GOAL 1:
In the route poisoning text, retype the passage from "One way to avoid" up to and including "the poisoned route.".
GOAL 2:
In the route poisoning text, what table entry does Router E make for Network 5 when that network goes down?
GOAL 3:
List every sentence in the route poisoning text that contains the phrase "route poisoning", in either capitalization.

DOCUMENT EXCERPT:

One way to avoid inconsistent updates is route poisoning. When Network 5 goes down, Router E initiates route poisoning by making a table entry for Network 5 as 16, or unreachable. By this poisoning of the route to Network 5, Router C is not susceptible to incorrect updates about the route to Network 5. When Router C receives a router poisoning from Router E, it sends an update, called a poison reverse, back to Router E. This makes sure all routes on the segment have received the poisoned route information.
When route poisoning is used with triggered updates it will speed up convergence time because neighboring routers do not have to wait 30 seconds before advertising the poisoned route.
Route poisoning causes a routing protocol to advertise infinite-metric routes for a failed route. Route poisoning does not break split horizon rules. Split horizon with poison reverse is essentially route poisoning, but specifically placed on links that split horizon would not normally allow routing information to flow across. In either case, the result is that failed routes are advertised with infinite metrics.

SUPPLIED ENTRIES:

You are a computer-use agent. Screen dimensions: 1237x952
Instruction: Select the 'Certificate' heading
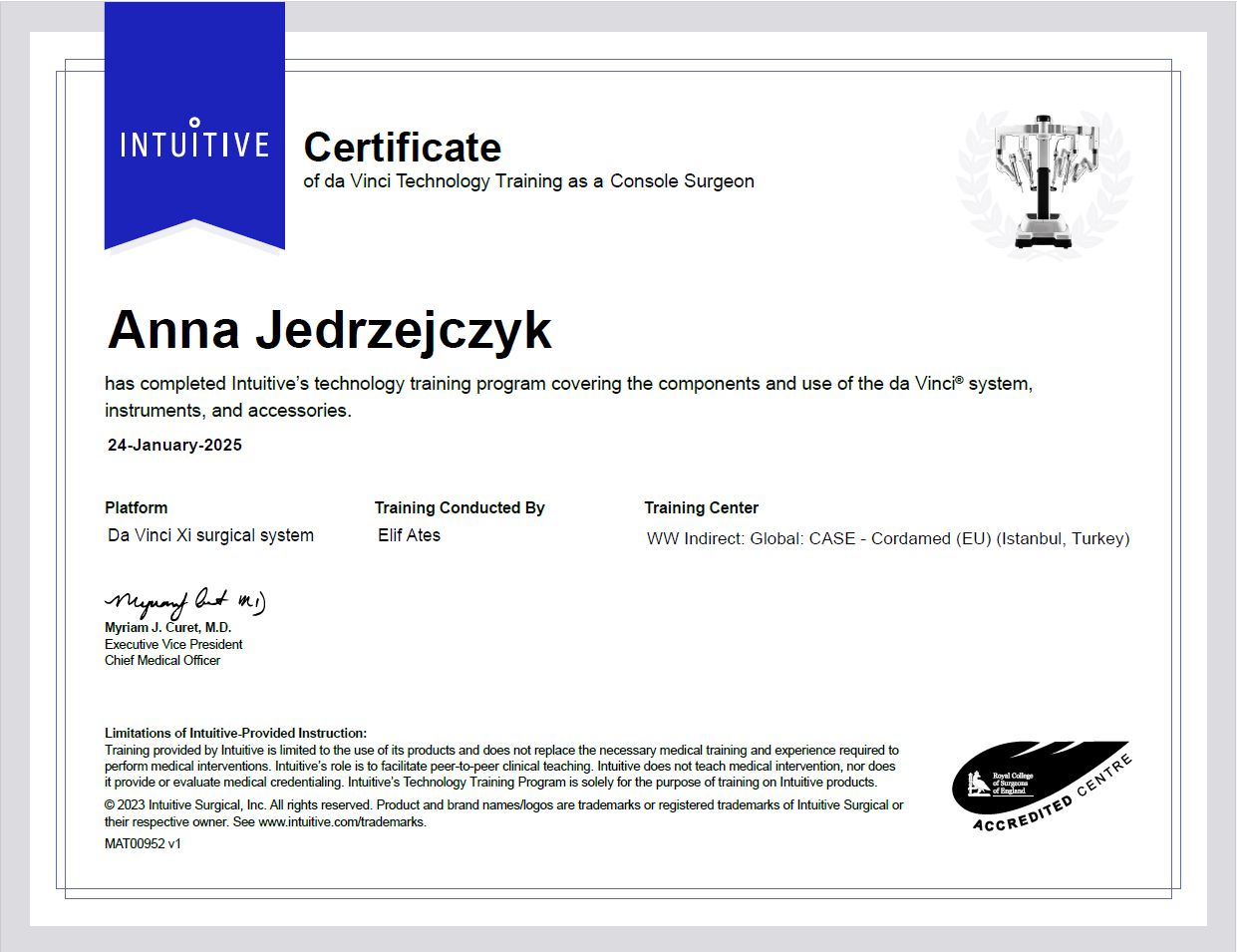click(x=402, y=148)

* * *

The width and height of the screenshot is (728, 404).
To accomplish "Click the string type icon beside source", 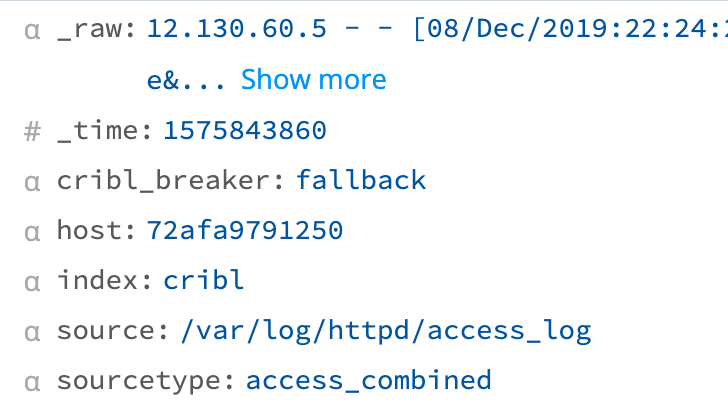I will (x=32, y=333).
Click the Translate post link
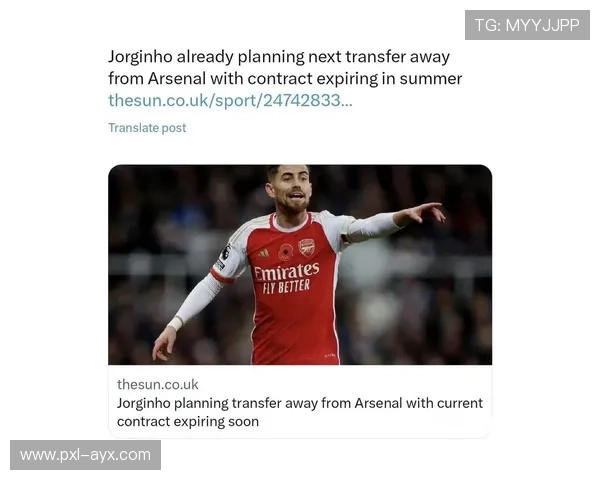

--

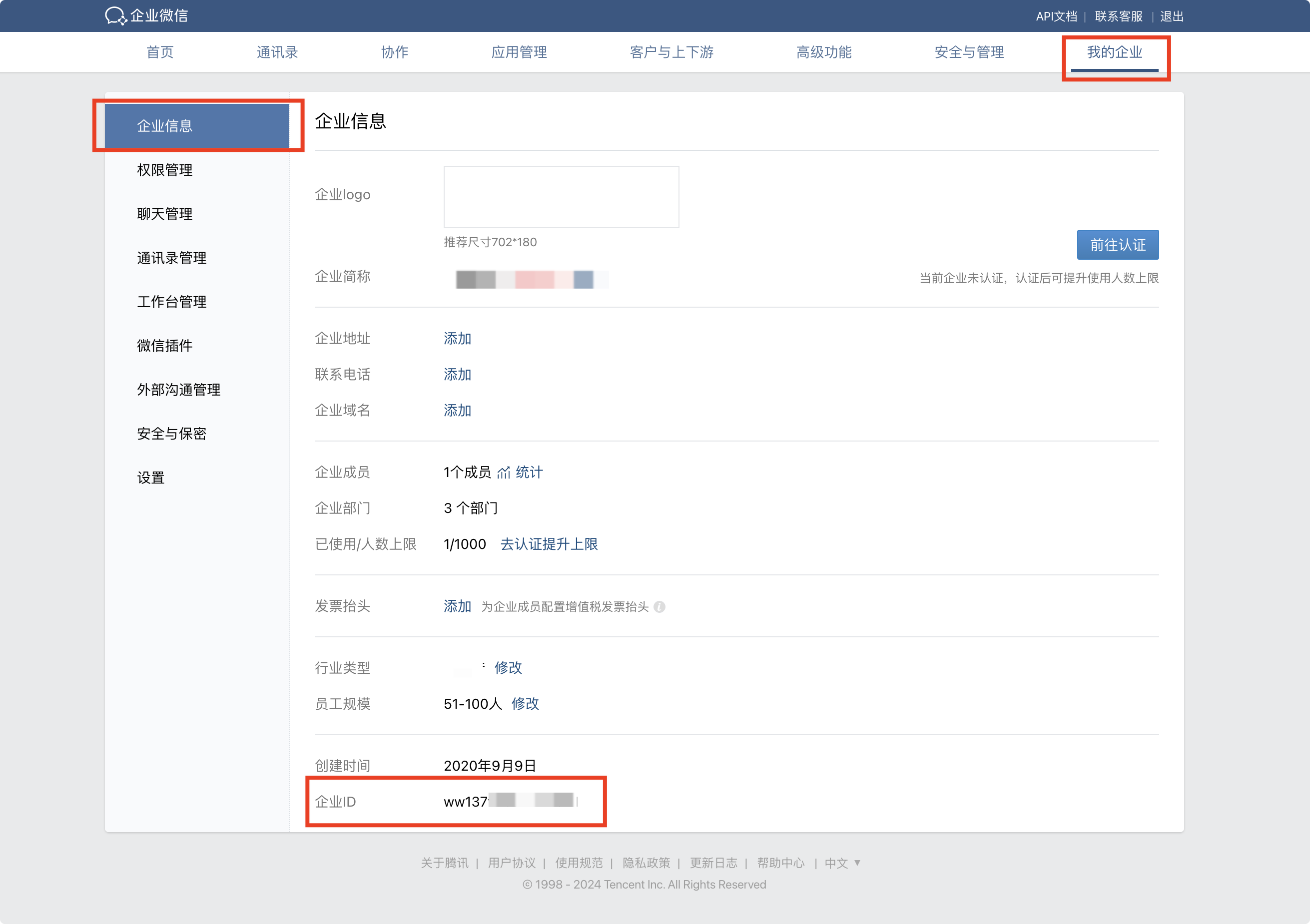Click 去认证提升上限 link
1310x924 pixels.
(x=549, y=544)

EXERCISE RESULT 1:
One way to avoid inconsistent updates is route poisoning. When Network 5 goes down, Router E initiates route poisoning by making a table entry for Network 5 as 16, or unreachable. By this poisoning of the route to Network 5, Router C is not susceptible to incorrect updates about the route to Network 5. When Router C receives a router poisoning from Router E, it sends an update, called a poison reverse, back to Router E. This makes sure all routes on the segment have received the poisoned route information.
When route poisoning is used with triggered updates it will speed up convergence time because neighboring routers do not have to wait 30 seconds before advertising the poisoned route.

EXERCISE RESULT 2:
Router E enters Network 5 as 16, meaning unreachable.

EXERCISE RESULT 3:
- One way to avoid inconsistent updates is route poisoning.
- When Network 5 goes down, Router E initiates route poisoning by making a table entry for Network 5 as 16, or unreachable.
- When route poisoning is used with triggered updates it will speed up convergence time because neighboring routers do not have to wait 30 seconds before advertising the poisoned route.
- Route poisoning causes a routing protocol to advertise infinite-metric routes for a failed route.
- Route poisoning does not break split horizon rules.
- Split horizon with poison reverse is essentially route poisoning, but specifically placed on links that split horizon would not normally allow routing information to flow across.